On Wednesday, November 30, 2016, Adrian Tymes <atymes at gmail.com> wrote:

> On Nov 30, 2016 6:55 AM, "Jason Resch" <jasonresch at gmail.com
> <javascript:_e(%7B%7D,'cvml','jasonresch at gmail.com');>> wrote:
> >
> > Are you familiar with:
> > https://en.m.wikipedia.org/wiki/Compatibilism ?
>
> I should have known there'd be a word for it.  Thanks!  :)
>
> > Someone earlier stated Bell's Inequality implies we have to give up one
> of: locality, determinism, or realism. This list is incomplete, we must
> give up one of: locality, determinism, realism, or counterfactual
> definiteness.
> >
> > Counterfactual definiteness means experiments have only one outcome. MWI
> gives up counterfactual definiteness and retains locality, determinism and
> realism.
>
> But experiments do have only one outcome, as experienced and observed by
> the experimenters.  Any alternate worlds are immeasurable and may as well
> not exist.
>
That's not quite what's meant by counterfactual definiteness though.

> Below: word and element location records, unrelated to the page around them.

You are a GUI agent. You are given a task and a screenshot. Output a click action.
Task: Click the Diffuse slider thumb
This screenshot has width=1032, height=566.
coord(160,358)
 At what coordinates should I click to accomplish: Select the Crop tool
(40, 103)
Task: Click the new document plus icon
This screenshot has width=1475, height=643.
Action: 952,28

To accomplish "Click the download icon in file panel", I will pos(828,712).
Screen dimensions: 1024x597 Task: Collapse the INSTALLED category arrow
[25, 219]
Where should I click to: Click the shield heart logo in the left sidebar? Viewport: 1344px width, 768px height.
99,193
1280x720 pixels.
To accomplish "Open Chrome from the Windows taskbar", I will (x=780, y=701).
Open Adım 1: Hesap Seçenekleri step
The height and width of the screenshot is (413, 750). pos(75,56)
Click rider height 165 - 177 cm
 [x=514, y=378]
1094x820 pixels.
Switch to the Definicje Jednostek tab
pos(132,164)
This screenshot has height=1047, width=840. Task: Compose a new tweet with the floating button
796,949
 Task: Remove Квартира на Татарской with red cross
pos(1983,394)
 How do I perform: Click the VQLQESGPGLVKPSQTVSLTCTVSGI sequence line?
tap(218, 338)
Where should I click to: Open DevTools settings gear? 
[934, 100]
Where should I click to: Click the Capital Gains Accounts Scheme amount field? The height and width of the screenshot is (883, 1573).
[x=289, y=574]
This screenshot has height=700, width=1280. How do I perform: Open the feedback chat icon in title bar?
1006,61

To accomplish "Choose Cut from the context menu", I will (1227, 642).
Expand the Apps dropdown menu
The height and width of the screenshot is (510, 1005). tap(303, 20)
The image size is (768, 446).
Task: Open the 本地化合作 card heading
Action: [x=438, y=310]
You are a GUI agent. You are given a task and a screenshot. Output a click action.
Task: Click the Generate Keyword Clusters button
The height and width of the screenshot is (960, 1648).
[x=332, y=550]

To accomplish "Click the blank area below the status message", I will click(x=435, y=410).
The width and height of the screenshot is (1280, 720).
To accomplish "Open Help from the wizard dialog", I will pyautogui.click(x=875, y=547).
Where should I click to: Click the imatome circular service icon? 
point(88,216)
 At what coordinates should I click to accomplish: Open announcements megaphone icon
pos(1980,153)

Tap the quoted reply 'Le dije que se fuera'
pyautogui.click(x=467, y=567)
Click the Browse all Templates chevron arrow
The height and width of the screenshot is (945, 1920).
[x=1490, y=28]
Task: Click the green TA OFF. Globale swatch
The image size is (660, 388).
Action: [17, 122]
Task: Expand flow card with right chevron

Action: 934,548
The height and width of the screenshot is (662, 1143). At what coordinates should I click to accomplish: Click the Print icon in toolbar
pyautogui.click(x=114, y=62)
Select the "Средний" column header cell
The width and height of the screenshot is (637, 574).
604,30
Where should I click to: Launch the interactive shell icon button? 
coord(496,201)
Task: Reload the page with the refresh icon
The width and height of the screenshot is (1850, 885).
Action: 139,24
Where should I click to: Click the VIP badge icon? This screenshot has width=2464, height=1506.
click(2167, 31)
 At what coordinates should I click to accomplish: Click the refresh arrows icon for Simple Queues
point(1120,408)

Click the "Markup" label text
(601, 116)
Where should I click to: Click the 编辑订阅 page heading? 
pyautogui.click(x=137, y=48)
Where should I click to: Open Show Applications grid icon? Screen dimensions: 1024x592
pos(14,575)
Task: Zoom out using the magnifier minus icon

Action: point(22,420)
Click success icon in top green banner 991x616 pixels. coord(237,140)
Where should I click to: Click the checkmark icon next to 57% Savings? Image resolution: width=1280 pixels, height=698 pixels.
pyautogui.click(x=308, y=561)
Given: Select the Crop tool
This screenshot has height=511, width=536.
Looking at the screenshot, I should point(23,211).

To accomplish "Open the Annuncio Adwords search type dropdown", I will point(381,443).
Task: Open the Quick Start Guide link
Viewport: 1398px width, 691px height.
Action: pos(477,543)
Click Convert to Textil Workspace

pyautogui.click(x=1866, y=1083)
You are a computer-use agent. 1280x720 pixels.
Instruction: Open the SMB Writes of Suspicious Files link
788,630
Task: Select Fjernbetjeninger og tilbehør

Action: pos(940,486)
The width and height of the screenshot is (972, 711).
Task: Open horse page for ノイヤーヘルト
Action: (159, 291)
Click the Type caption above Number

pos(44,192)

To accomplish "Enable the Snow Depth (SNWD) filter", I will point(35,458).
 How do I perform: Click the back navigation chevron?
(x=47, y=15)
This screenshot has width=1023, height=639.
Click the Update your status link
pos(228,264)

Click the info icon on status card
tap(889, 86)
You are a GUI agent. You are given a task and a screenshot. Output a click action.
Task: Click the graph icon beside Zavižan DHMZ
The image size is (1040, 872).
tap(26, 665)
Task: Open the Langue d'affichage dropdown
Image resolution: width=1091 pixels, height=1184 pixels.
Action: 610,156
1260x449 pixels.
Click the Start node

Realism, in QM also implies something different from whether or not
something is observable. According to Bohr, only measurements are real.
This view dispenses with a reality external from observers. In MWI, the
universal wave function is real independent of observers or observation.

It is why Einstein asked someone who believed in the Copenhagen
Interpretation "Do you really believe the moon only exists when you're
looking at it?"

In MW, the moon definitely does exist, even when no one is looking at it,
so it is a theory that maintains/restores realism to QM.

All of Einstein's criticisms of QM, that it abandoned realism, locality,
and determinism, are issues that are resolved by MW. I think Einstein would
have enthusiastically embraced it, had he lived to see it.